#### PROVIDED RECORDS ####

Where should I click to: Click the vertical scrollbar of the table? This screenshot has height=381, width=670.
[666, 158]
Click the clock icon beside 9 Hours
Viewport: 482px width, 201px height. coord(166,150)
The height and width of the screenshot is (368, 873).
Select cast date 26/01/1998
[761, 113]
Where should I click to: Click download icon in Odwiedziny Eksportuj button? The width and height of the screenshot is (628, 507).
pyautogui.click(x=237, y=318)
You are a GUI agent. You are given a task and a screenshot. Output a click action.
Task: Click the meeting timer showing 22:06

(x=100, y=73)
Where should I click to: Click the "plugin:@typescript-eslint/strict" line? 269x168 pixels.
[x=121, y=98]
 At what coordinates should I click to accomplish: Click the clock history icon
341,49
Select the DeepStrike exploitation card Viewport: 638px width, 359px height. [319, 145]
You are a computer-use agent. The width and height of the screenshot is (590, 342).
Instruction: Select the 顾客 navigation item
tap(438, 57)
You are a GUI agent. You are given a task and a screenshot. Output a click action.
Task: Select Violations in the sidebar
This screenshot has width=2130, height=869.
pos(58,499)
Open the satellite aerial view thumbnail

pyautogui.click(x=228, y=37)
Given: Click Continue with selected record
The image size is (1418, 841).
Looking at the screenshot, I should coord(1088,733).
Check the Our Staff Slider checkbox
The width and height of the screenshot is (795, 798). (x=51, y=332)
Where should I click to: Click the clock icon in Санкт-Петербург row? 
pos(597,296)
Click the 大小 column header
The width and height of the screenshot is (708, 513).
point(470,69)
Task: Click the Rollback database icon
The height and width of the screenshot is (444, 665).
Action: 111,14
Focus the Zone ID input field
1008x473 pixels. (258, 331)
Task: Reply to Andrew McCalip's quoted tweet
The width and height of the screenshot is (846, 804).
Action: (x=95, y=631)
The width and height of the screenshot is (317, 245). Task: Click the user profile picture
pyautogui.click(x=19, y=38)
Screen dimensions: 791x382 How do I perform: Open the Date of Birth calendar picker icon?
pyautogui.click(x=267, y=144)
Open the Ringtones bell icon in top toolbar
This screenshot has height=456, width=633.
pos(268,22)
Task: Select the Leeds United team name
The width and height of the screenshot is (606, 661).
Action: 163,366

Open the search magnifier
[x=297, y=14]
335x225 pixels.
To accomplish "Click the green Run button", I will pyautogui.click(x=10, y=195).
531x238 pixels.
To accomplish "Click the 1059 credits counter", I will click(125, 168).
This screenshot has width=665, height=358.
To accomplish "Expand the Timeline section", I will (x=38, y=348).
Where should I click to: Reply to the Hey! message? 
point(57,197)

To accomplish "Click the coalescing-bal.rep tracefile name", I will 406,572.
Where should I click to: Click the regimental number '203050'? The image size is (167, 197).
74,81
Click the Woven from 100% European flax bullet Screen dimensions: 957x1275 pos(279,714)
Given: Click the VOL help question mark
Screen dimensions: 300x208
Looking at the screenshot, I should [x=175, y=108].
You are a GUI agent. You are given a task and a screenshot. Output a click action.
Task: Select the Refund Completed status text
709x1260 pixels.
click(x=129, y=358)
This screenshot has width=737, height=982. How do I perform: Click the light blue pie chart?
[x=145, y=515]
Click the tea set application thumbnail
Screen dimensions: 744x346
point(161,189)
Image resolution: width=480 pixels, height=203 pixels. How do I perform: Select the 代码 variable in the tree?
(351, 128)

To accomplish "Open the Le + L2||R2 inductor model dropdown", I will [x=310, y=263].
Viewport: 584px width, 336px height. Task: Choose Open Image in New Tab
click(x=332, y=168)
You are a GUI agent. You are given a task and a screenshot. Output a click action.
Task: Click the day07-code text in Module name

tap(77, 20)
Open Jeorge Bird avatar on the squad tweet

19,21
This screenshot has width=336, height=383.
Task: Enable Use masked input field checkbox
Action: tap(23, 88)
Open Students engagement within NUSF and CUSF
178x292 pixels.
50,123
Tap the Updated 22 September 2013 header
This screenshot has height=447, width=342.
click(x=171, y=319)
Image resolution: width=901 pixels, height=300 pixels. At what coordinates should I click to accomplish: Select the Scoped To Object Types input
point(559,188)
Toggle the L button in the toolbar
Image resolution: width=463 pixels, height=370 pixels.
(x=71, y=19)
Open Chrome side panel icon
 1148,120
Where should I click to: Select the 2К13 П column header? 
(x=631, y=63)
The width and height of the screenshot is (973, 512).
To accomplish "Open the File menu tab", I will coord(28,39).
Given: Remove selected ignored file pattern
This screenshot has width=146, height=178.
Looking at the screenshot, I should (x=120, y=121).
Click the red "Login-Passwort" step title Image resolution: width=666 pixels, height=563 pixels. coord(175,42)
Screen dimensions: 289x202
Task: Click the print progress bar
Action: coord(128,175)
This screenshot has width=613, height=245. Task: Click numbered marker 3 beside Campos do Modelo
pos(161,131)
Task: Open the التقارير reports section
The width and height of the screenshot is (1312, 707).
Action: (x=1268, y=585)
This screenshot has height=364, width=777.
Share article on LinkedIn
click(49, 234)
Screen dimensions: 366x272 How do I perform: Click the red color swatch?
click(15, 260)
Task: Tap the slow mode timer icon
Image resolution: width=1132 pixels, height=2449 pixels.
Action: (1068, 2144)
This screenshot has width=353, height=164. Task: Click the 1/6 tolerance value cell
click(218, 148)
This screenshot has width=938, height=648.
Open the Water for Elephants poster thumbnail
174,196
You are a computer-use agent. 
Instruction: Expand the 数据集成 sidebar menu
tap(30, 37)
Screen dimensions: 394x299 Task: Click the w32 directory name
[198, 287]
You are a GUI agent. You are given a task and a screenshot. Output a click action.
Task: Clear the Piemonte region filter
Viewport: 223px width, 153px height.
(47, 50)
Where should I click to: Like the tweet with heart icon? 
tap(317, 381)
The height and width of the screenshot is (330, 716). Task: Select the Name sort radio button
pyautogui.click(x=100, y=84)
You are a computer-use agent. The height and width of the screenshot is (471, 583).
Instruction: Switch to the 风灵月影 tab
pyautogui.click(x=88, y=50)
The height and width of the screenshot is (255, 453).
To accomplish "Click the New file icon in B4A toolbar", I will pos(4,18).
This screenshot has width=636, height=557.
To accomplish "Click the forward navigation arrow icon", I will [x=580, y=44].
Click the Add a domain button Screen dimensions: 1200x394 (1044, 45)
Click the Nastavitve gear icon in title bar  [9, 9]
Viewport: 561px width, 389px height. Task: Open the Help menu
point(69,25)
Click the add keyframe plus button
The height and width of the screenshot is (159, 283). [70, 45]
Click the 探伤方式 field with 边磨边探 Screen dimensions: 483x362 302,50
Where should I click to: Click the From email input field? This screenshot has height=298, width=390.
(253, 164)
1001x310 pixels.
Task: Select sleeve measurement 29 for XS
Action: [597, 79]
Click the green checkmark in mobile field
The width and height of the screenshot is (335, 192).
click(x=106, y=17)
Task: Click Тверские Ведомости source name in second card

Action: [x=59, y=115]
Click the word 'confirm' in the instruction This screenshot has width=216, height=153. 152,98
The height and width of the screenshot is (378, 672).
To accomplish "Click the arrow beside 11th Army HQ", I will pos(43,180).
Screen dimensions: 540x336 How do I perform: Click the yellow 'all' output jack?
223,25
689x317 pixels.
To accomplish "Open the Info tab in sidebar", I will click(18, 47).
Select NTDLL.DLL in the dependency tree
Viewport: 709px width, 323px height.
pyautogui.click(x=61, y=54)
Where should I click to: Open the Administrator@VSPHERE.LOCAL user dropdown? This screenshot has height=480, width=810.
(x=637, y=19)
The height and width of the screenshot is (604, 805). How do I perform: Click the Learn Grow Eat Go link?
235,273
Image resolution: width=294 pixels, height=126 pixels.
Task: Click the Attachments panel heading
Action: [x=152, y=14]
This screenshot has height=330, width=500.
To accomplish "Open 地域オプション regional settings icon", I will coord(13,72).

####

- **WORK INSTRUCTION**
Leave out every line before the one containing "This screenshot has height=330, width=500.". Transcribe that line and all lines after it through the end of the data above, exactly.

- **YOUR RESPONSE**
This screenshot has height=330, width=500.
To accomplish "Open 地域オプション regional settings icon", I will coord(13,72).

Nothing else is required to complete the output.